_Excerpt_:
BEIJING, Sept 6 (Reuters) - China joins World Trade Organization! Beijing to host Olympics! Communist Party opens doors to capitalists! Another year of spectacular growth!

When Jiang Zemin retired five years ago, he could reel off a long list of front-page headlines crowning his 13 years at the helm of the Chinese Communist Party.

But rather than pursue his predecessor's recipes for success, Hu Jintao has made a series of policy shifts to help China grapple with less savoury by-products of the Jiang era, such as uneven growth, a widening wealth gap and growing social unrest.

Along the way, he has chalked up successes in Taiwan and Hong Kong and against corruption. But analysts say it is too early to gauge how effective his policies have been. Hu faces resistance at local levels from officials who pine for the old boom days, and his measures remain vulnerable to a potential economic shock.

When the dust settles on the Party's 17th congress, opening on Oct. 15, Hu will almost certainly be better placed to implement policy priorities at loggerheads with those of his predecessor, who has been reluctant to see his legacy dismantled.

"In the next five years, Hu Jintao's policy will prevail," said Cheng Li, a China scholar and senior fellow at the Brookings Institution in Washington. "But if for example the stock market crashes, people will start to doubt Hu Jintao's economic policies. Then there will be some adjustments."

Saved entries
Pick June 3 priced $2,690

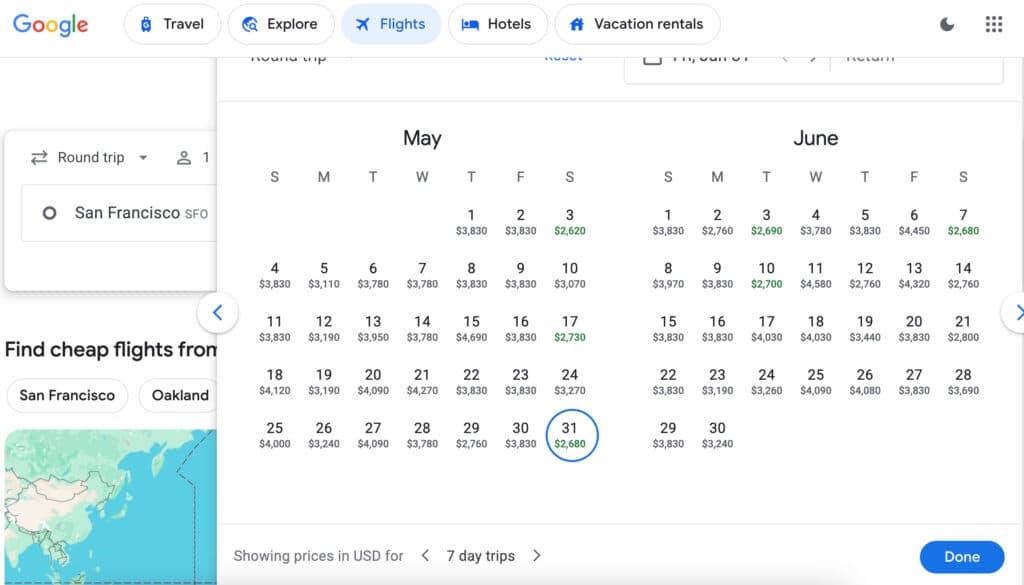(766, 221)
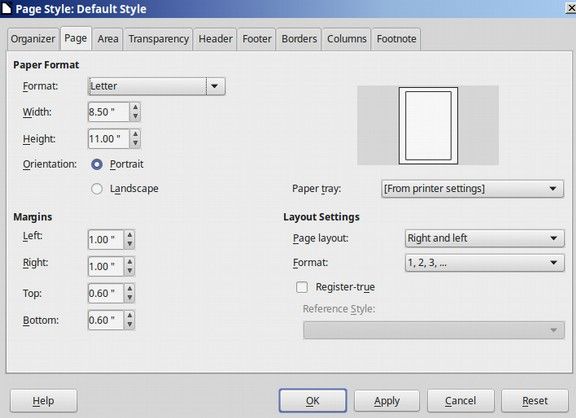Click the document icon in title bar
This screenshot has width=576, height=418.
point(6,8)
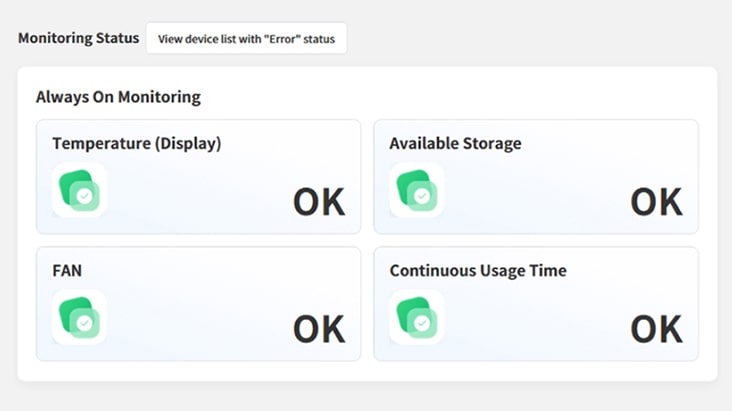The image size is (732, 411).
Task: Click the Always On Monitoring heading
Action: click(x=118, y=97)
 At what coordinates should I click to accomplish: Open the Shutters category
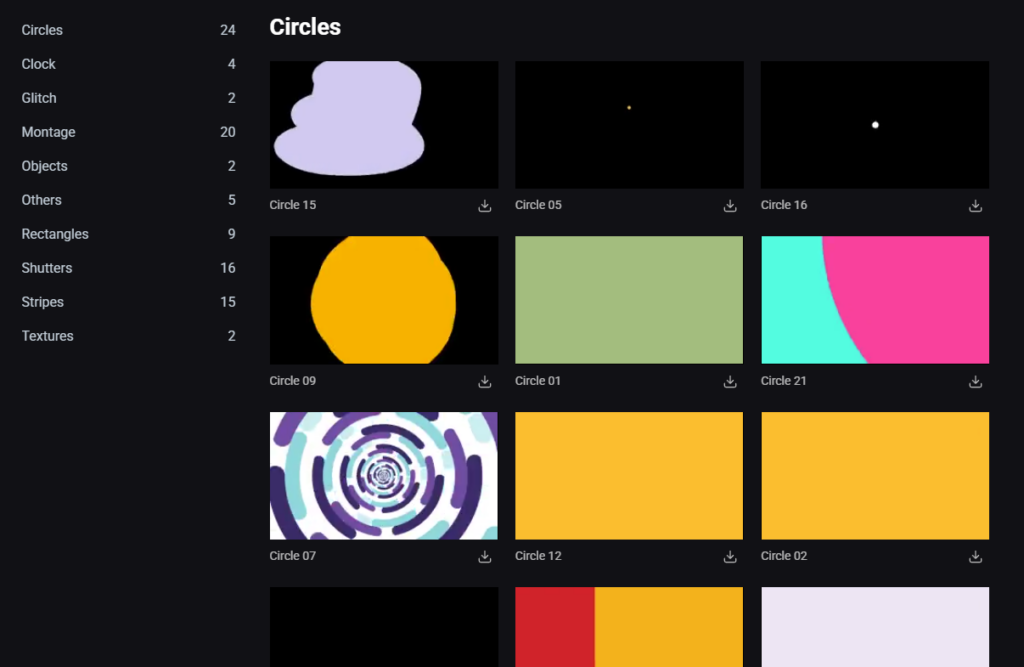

_Problems to work on_:
- a) Print every line of the saved entries, leaving out the pictures.
- b) Carry on the report on Hu Jintao's policy shifts, starting right after its final sentence.

_Responses per task_:
- a)
Pick June 3 priced $2,690

(766, 221)
Click the document icon in title bar
This screenshot has width=576, height=418.
point(6,8)
The image size is (732, 411).
Task: Click the Always On Monitoring heading
Action: click(x=118, y=97)
 At what coordinates should I click to accomplish: Open the Shutters category

- b)
Jiang's buzzwords included coastal development strategy -- the notion of letting eastern provinces prosper first and then pulling up the rest of the country -- globalisation and foreign trade, which Hu acknowledged as valid but not top priorities.

"Hu is more concerned about distribution, redistribution, or social harmony, or what sort of cost you will pay for economic growth," Li said. "So those two policies compete against each other. Sometimes one section will prevail, sometimes the other."

RETIREMENT PARTY HANGOVER

The widening wealth gap was accompanied by a somewhat alarming rise in social unrest that spilled into Hu's tenure. China saw 10,000 mass protests and incidents in 1994, five years into Jiang's 13-year reign. That had swollen to 58,000 in 2003, Hu's first year as president, and to 74,000 a year later.

Motives for unrest vary. Builders razed whole neighbourhoods, sparking protests by the evicted; polluting factories alarmed nearby villagers; corruption by local officials sparked riots.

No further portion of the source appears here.